Smollett Case is So Disturbing Because Risk of Hate is So Real

by: Jonathan Greenblatt | February 21, 2019


Actor Jussie Smollett has been arrested and charged with a felony for allegedly filing a false police report claiming he was the victim of a hate crime. Smollett, who is black and gay, had told police he was attacked by two men who used racist and homophobic slurs and tied a rope around his neck. On Thursday, Chicago police said Smollett paid two men to stage the attack. Smollett has made no statements since turning himself in.

No person should falsely report a hate crime, or any other kind of crime, ever. Smollett's story risks obscuring a crucial and disturbing fact many Americans face every day: hate crimes are on the rise. The revelation that this high-profile incident involving Smollett may have been staged is one we should all find the more disturbing because of the impact it may have on those who seek justice in the future.

Unfortunately, most hate crimes in this country rarely get the kind of attention that the reported -- and possibly bogus -- attack against Smollett has received. The vast majority of hate crimes in the US do not make headlines. Sometimes this is because the victims are fearful of reporting such crimes to the authorities, or don't trust the police to respond effectively and with sensitivity. Research shows the tremendous harm bias-motivated criminal violence does to marginalized groups: African-Americans, LGBTQ people, Muslims, Jews and others.

The rare instances of false claims must not overshadow the alarming increase in hate crimes. In its latest annual Hate Crime Statistics Act report, the FBI reported 7,175 hate crimes in 2017 -- a 17% jump from 2016. There was a 37% spike in crimes targeting Jews and Jewish institutions. Overall, 28% of reported hate crimes were committed against African-Americans, who remain among the most vulnerable and targeted groups.

And these staggering numbers don't even begin to scratch the surface of a larger problem. According to the Anti-Defamation League (ADL)'s analysis of the FBI data, over 90 cities with populations exceeding 100,000 people either did not report any data to the FBI or reported zero hate crimes. Whatever the reasons that police departments did not report credible data to the FBI, the lack of complete information risks sending the message that this is not a priority issue and makes it even harder to address hate violence.

Moreover, there are still five states with no hate crime laws on the books -- Arkansas, Georgia, Indiana, South Carolina and Wyoming. There are also some states with ineffective or incomplete hate crime laws, like Utah, whose law does not currently include any specific enumerated categories, and does not apply to felony crimes. This makes it incredibly hard -- some say impossible -- to enforce the law.

Hate crimes demand attention because of their special impact. Bias crimes are intended to intimidate not just the victim but also the victim's entire community, leaving them feeling fearful, isolated and vulnerable.

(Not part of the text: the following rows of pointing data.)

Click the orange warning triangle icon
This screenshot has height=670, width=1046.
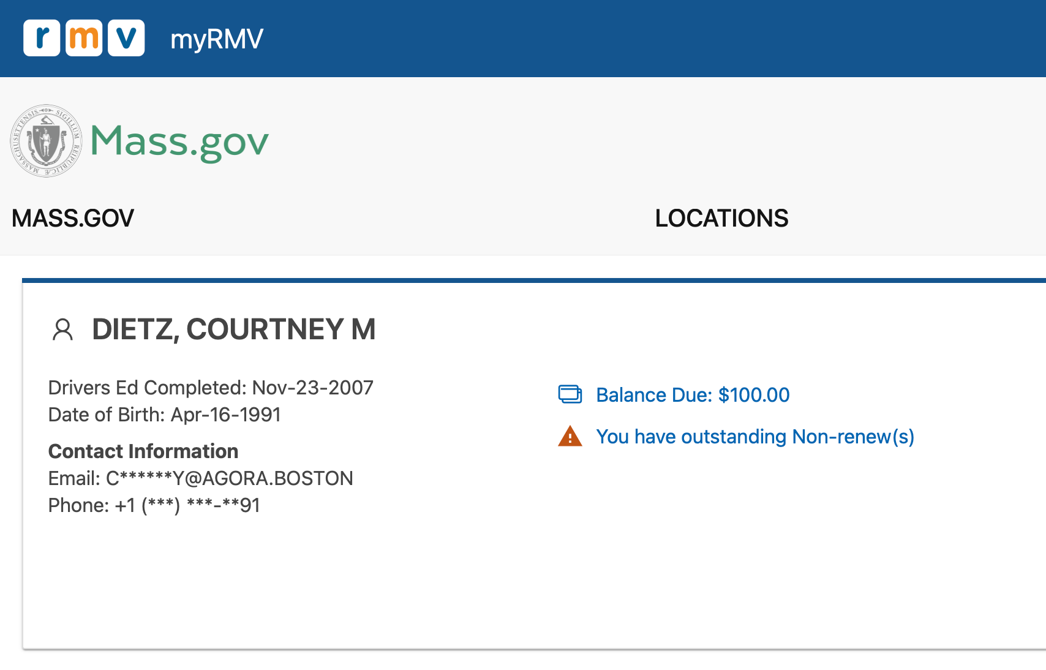pos(570,437)
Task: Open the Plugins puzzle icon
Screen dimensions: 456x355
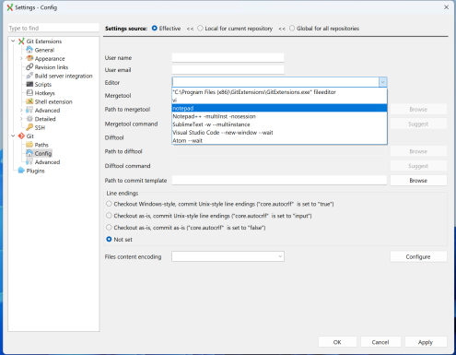Action: 21,171
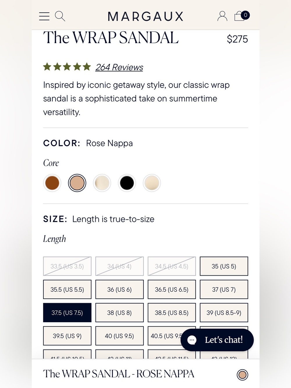The width and height of the screenshot is (291, 388).
Task: Select size 39 (US 8.5-9)
Action: [224, 313]
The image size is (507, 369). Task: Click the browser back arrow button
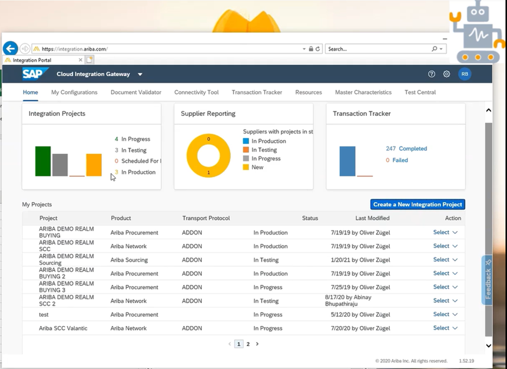tap(10, 49)
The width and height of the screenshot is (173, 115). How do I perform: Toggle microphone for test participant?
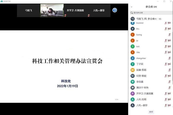(166, 47)
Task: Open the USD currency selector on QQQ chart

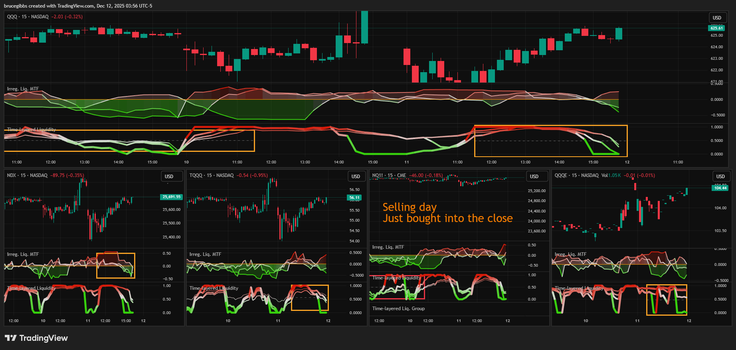Action: 717,18
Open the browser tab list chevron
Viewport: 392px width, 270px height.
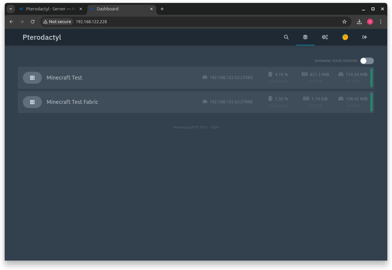coord(10,9)
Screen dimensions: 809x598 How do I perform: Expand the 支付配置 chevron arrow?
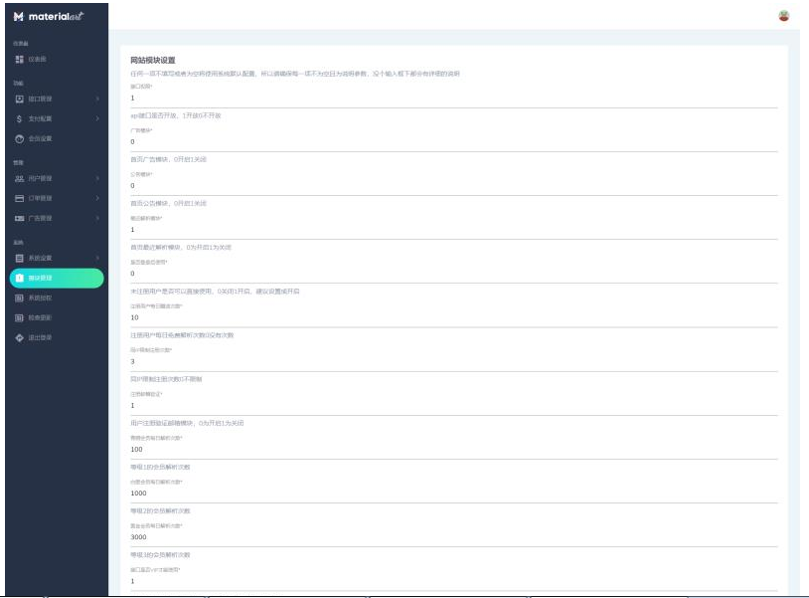(x=96, y=118)
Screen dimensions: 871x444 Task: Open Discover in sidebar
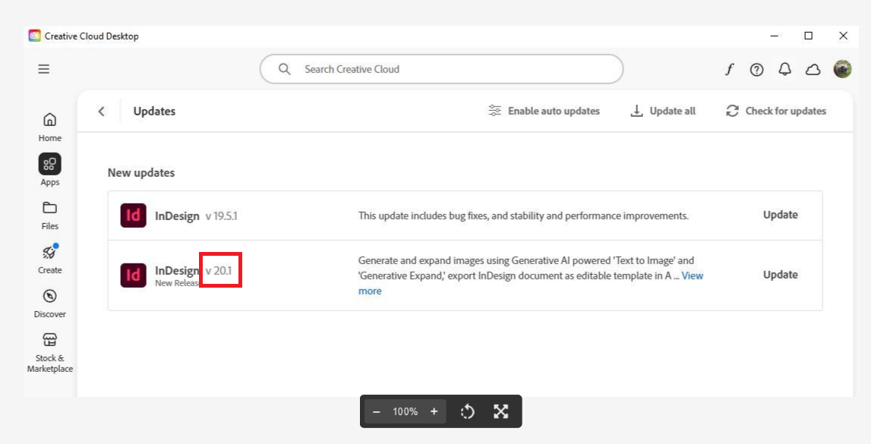click(50, 302)
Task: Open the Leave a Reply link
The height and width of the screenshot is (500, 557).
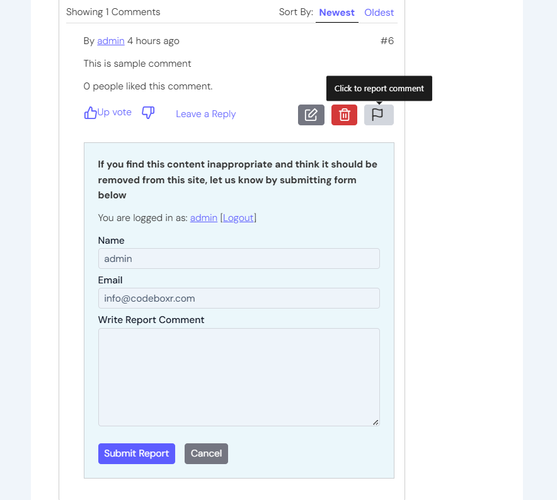Action: coord(205,114)
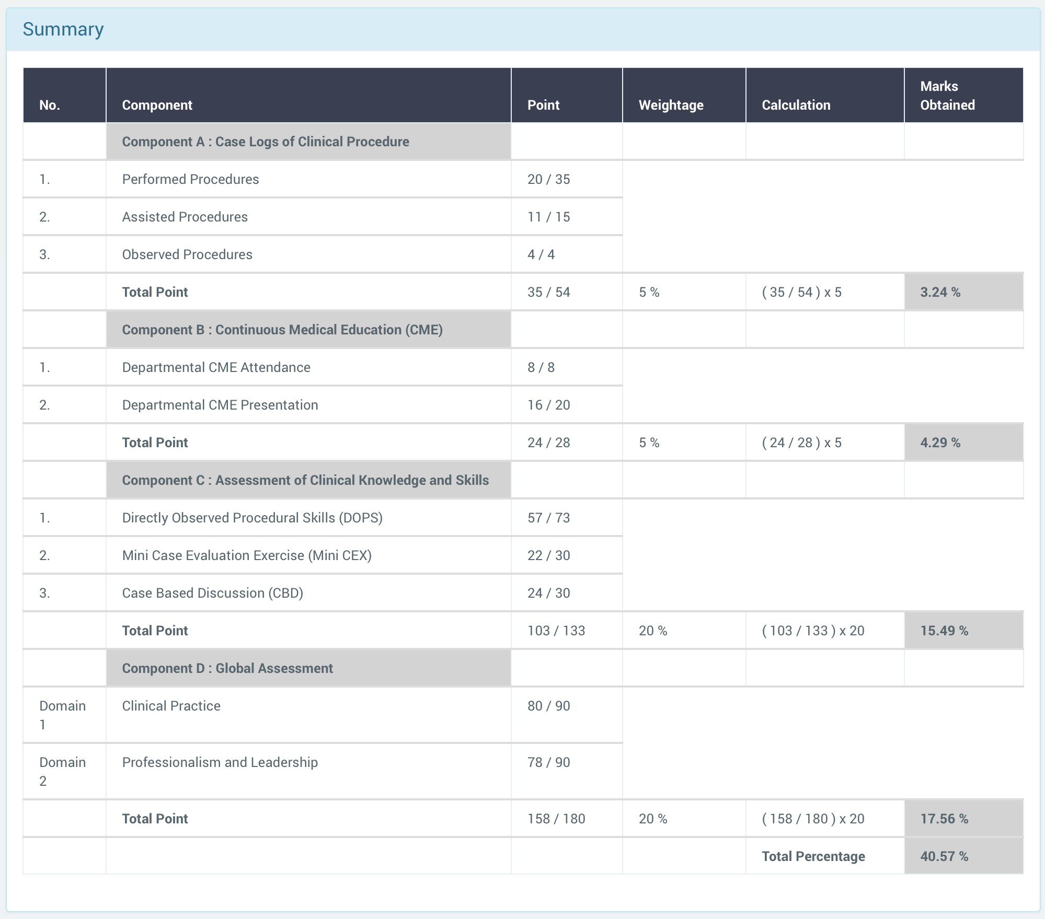Select Component D Global Assessment header
Image resolution: width=1045 pixels, height=919 pixels.
coord(227,668)
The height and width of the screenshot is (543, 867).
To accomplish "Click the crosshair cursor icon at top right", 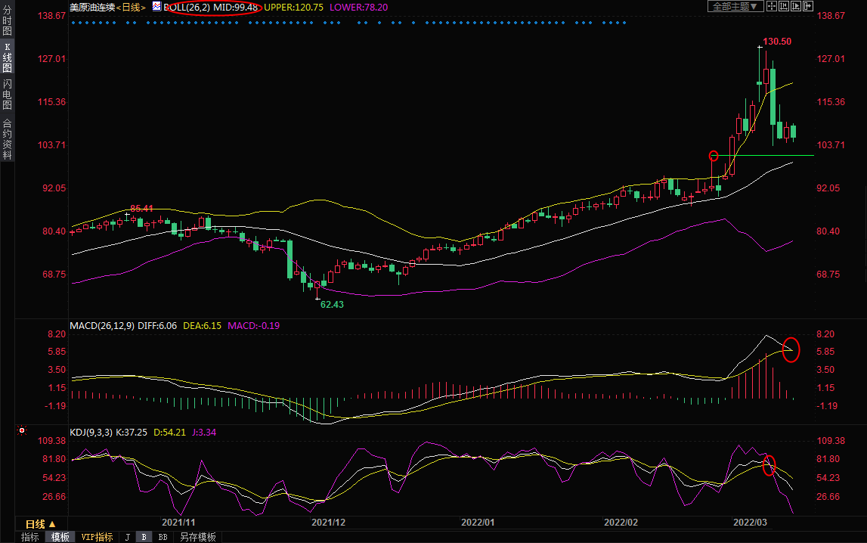I will [x=773, y=6].
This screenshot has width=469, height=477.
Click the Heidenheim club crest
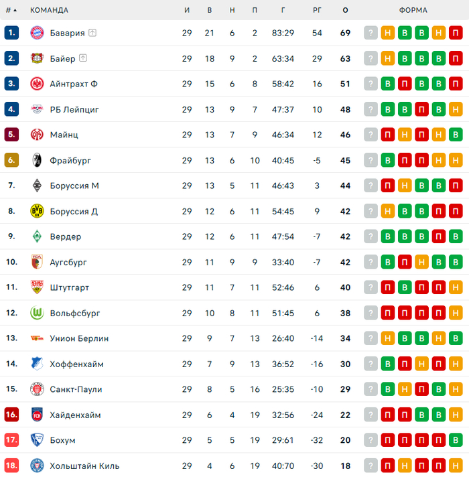37,415
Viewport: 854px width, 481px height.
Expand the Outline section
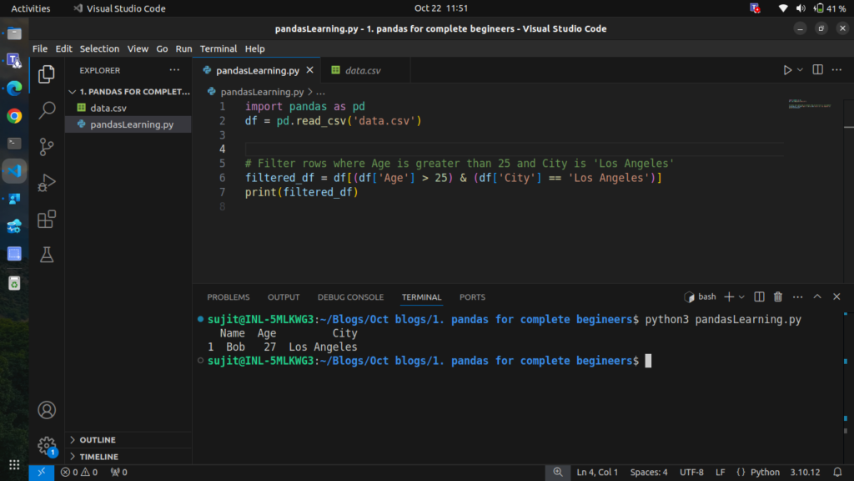(x=98, y=440)
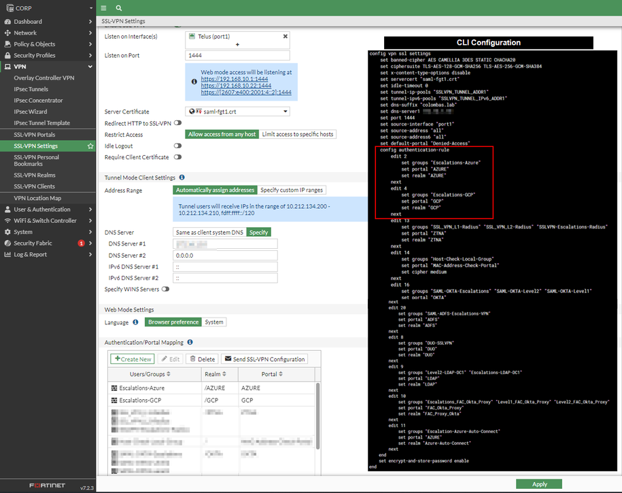
Task: Click the hamburger menu icon in top bar
Action: [x=103, y=8]
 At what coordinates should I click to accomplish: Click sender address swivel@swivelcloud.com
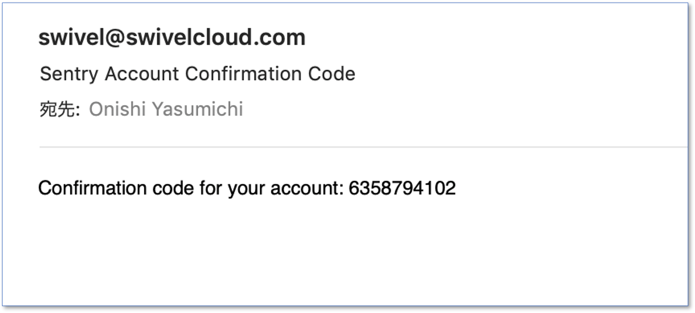pos(172,38)
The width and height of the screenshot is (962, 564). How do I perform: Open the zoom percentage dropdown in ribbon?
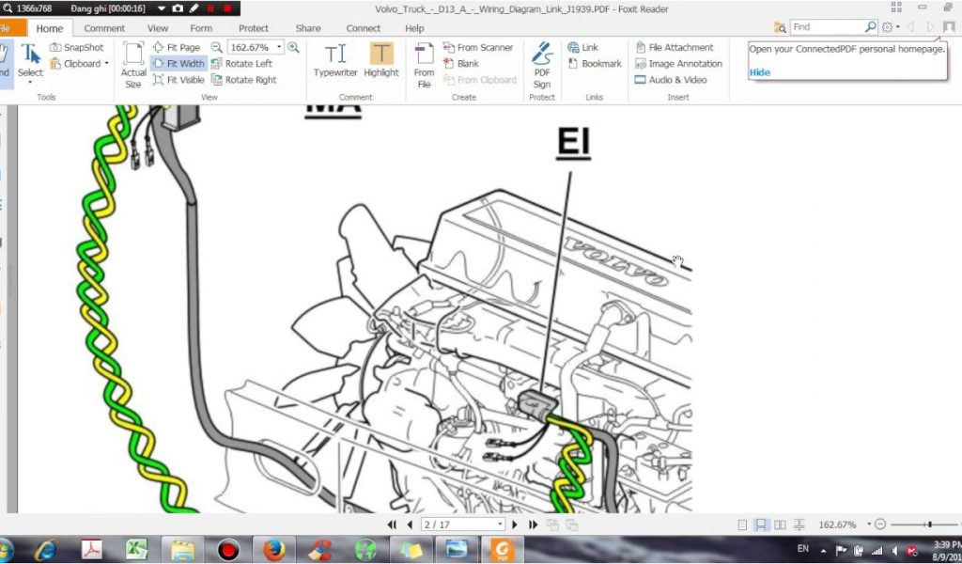coord(279,47)
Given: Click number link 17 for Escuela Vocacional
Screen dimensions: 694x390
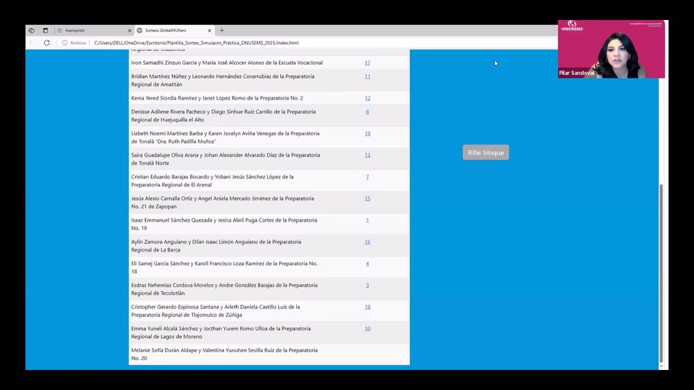Looking at the screenshot, I should coord(367,63).
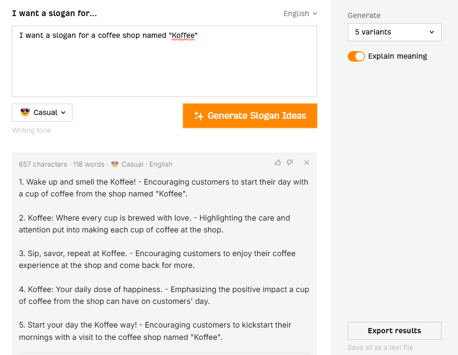Click the thumbs down icon on results

click(x=290, y=163)
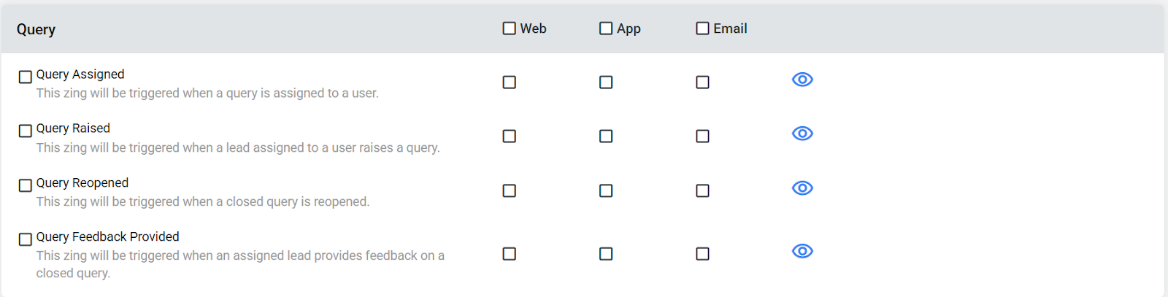
Task: Check Web notification for Query Reopened
Action: coord(510,190)
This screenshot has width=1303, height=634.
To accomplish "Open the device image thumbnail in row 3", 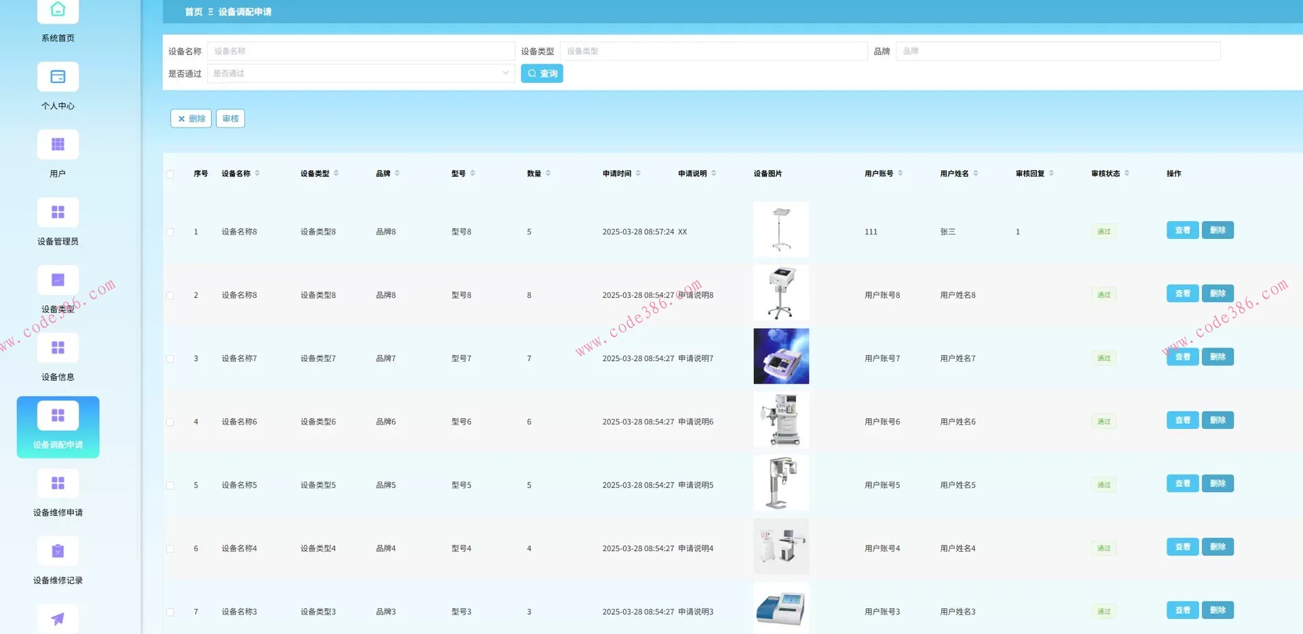I will tap(781, 356).
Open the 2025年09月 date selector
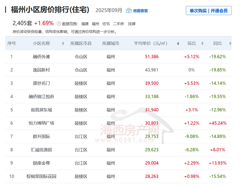 109,10
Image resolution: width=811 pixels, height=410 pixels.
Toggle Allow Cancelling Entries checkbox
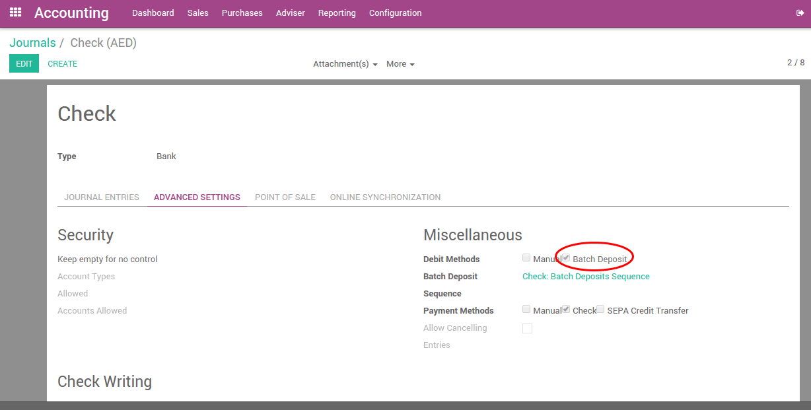tap(527, 328)
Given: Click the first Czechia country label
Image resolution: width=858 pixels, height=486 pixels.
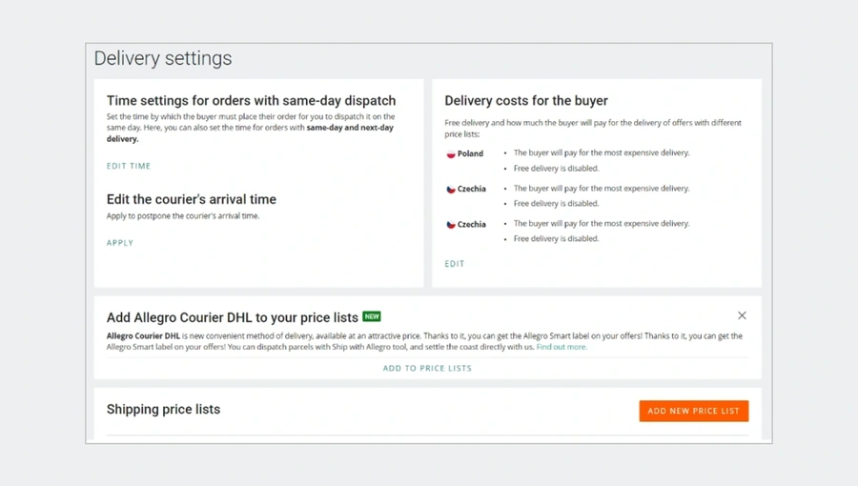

Hate crime laws are essential because they underscore how seriously we as a society take these crimes, imposing tougher penalties on criminals who target their victims because of the victim's race, religion, ethnicity, sexual orientation or other characteristics or behavior. That goes for hate crimes conducted in whole or part online, as well.

Hate crime statutes typically increase the penalty for an offense if the victim or target is intentionally selected for violence because of his or her personal characteristics. This sends a message to the entire community that hate crimes are unacceptable.

For more than three decades, ADL -- working in partnership with other civil rights and religious organizations, law enforcement, civic agencies and business leaders -- has spearheaded efforts to draft, pass and implement effective hate crime laws. Forty-five states and the District of Columbia now have hate crime laws on their books based on or similar to ADL's model hate crimes statute, whose approach was upheld unanimously by the US Supreme Court in 1993.

We will not stop our efforts until all 50 states have comprehensive and effective hate crimes statutes.

While the Smollett case continues to take twists and turns, it's paramount that we acknowledge that for every case such as this, there are thousands of others that are indisputable and leave a lasting impact on the targeted victims and their communities. We must make it clear, over and over again, that the bias-motivated crimes happening every day are unacceptable.